- WHAT YOU SHOULD DO: Nothing but a number should be written: the count of lines below that contain "computer".

---*---

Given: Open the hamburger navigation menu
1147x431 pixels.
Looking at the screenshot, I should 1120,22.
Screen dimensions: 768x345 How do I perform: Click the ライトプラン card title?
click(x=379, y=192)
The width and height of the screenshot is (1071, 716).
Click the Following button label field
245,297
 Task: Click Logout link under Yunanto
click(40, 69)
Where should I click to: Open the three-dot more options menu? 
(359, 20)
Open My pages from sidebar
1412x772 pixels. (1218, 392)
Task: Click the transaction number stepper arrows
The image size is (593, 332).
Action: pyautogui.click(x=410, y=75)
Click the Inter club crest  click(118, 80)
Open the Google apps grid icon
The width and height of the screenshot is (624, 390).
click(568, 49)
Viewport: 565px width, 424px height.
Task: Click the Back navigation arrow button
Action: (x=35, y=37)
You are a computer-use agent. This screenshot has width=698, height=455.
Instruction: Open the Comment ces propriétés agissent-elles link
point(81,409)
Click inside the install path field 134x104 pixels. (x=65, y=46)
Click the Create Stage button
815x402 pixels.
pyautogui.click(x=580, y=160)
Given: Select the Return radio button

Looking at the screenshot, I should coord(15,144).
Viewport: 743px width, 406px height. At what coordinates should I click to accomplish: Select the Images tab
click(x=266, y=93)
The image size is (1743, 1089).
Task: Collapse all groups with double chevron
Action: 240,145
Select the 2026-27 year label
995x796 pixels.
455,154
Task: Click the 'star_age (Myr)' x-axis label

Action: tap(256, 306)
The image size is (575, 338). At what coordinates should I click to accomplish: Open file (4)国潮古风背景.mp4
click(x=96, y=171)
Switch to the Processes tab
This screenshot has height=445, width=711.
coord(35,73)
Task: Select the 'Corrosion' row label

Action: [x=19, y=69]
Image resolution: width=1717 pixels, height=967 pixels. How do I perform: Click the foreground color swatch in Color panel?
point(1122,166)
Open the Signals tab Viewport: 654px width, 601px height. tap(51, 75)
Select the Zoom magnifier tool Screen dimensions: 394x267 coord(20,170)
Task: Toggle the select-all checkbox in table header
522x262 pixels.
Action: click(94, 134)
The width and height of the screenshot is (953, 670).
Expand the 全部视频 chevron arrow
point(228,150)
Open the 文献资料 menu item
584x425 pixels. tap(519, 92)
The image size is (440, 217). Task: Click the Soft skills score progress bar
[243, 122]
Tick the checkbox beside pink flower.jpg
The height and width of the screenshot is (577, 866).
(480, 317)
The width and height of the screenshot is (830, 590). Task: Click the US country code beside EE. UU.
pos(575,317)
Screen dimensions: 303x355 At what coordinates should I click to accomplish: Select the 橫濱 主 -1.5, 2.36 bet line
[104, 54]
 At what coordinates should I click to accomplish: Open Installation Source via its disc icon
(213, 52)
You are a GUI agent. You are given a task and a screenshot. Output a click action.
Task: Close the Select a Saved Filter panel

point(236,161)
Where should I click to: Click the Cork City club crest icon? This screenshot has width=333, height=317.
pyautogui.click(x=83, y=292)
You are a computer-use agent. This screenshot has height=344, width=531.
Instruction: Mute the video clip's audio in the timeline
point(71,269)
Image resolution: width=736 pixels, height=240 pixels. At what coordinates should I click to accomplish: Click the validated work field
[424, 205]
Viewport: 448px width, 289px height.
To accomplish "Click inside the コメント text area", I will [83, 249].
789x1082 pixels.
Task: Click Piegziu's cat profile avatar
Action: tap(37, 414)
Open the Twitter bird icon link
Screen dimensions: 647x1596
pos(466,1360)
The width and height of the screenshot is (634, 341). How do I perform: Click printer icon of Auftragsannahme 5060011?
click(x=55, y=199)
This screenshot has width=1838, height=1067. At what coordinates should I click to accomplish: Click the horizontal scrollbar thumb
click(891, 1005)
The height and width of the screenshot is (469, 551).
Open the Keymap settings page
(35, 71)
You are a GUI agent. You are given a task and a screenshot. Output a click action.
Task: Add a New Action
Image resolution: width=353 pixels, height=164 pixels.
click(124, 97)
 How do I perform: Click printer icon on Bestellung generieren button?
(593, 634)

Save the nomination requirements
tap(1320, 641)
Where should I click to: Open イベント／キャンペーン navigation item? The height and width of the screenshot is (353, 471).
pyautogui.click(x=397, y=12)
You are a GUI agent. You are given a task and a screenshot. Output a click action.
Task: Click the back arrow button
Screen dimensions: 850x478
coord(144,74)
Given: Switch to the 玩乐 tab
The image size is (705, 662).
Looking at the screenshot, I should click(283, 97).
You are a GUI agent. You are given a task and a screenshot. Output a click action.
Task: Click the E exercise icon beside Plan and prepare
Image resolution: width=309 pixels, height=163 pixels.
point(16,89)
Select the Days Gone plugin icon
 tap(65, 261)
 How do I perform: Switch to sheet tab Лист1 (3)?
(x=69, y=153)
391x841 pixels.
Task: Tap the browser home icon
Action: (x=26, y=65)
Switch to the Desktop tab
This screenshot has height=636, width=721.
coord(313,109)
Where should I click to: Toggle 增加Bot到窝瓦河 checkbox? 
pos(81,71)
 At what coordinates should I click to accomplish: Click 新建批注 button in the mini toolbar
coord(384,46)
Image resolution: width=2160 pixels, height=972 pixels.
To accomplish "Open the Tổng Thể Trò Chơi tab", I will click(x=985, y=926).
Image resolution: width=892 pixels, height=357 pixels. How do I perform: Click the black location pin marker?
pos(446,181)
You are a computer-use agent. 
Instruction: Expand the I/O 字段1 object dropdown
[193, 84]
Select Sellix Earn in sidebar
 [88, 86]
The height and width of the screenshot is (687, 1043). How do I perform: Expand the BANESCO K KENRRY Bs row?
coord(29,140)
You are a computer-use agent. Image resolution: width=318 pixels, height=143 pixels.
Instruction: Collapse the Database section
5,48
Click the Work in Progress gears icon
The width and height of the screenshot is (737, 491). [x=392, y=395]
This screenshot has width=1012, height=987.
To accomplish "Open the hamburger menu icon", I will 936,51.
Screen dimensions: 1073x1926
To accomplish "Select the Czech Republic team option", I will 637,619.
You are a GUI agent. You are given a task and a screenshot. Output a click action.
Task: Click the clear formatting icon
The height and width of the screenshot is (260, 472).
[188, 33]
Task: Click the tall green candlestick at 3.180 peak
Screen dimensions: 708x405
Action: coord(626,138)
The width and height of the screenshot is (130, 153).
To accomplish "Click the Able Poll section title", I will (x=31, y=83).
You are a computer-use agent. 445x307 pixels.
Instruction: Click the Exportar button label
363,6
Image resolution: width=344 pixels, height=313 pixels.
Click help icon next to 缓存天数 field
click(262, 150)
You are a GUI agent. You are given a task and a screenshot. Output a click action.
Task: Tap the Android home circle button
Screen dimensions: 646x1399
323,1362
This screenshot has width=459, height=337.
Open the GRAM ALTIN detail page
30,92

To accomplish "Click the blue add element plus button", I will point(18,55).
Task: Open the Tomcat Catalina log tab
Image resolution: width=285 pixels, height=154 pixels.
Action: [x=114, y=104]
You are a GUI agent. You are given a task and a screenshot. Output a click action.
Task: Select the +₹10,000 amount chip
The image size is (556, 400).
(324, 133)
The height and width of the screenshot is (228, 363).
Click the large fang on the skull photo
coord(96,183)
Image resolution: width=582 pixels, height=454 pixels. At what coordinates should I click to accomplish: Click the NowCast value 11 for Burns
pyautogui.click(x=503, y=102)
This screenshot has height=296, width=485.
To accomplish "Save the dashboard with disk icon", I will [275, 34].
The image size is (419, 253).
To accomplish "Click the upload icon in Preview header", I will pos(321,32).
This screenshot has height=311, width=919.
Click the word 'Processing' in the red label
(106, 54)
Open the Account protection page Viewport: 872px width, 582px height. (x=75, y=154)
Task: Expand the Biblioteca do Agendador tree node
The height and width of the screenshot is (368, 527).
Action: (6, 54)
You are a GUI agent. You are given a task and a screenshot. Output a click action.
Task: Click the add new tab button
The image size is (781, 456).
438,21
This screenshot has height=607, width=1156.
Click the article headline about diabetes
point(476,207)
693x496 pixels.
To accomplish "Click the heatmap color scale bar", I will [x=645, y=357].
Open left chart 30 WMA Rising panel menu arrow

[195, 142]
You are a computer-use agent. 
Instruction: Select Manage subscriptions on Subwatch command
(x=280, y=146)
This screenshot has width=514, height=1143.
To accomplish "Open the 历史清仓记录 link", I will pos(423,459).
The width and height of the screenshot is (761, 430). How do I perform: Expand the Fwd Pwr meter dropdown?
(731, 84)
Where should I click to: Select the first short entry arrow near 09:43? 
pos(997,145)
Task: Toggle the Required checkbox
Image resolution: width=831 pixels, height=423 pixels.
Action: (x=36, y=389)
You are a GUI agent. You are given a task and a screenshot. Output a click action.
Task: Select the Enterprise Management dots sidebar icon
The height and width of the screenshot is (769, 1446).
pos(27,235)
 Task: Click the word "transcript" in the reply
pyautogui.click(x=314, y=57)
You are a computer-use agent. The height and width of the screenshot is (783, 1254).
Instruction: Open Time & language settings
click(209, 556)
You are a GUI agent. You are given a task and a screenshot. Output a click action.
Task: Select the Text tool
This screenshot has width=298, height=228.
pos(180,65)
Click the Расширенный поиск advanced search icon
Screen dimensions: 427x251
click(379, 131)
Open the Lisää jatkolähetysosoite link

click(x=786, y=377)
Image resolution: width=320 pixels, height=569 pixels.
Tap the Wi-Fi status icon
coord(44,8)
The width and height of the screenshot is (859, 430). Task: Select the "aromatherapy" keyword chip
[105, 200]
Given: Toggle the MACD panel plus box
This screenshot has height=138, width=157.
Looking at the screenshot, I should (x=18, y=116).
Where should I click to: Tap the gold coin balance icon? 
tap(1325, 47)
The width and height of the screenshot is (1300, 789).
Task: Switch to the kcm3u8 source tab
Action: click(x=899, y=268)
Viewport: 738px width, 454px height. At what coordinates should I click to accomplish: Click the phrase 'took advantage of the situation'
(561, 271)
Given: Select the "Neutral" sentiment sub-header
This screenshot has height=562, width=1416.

---*---

- SOLUTION TO THE EXERCISE: 7